> **Task requirements**: Copying exactly, give the lines in the material below from the one with "This screenshot has width=1456, height=819." to the one with "Task: Click the /etc/f", ends included, and nothing besides.

> **Provided entries**:
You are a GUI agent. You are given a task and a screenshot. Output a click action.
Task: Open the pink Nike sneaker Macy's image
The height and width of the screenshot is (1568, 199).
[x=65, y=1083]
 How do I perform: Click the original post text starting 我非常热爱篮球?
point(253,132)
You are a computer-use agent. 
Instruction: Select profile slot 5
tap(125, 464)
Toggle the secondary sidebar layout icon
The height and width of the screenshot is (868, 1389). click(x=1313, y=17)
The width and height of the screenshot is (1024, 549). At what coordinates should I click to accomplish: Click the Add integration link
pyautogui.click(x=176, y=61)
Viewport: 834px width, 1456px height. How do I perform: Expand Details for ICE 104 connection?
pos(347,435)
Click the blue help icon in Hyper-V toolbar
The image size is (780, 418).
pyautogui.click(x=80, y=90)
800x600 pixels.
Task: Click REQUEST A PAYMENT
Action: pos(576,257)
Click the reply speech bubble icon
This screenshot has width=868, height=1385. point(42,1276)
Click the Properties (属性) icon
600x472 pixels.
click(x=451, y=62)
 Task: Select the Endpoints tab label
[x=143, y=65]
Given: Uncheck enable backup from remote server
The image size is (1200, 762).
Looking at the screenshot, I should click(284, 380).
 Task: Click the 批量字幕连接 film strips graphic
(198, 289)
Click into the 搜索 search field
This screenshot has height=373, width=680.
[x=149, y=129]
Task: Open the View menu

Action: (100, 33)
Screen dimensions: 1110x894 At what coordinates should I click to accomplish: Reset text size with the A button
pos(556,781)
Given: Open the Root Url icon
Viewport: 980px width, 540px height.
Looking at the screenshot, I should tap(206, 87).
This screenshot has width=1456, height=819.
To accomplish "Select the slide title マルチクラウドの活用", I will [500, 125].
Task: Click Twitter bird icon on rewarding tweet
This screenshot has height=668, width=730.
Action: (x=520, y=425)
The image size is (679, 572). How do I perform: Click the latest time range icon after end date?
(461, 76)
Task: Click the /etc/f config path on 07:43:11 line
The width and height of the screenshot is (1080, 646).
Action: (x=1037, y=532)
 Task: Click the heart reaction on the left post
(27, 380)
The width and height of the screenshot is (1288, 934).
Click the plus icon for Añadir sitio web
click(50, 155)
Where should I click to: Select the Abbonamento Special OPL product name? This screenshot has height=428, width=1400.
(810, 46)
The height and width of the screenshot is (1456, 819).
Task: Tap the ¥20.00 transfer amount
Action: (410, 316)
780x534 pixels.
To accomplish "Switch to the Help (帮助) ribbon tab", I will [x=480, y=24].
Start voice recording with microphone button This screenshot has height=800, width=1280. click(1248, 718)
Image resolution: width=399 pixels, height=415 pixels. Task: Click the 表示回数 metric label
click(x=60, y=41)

> **Answer box**:
This screenshot has width=1456, height=819.
To accomplish "Select the slide title マルチクラウドの活用", I will [500, 125].
Task: Click Twitter bird icon on rewarding tweet
This screenshot has height=668, width=730.
Action: (x=520, y=425)
The image size is (679, 572). How do I perform: Click the latest time range icon after end date?
(461, 76)
Task: Click the /etc/f config path on 07:43:11 line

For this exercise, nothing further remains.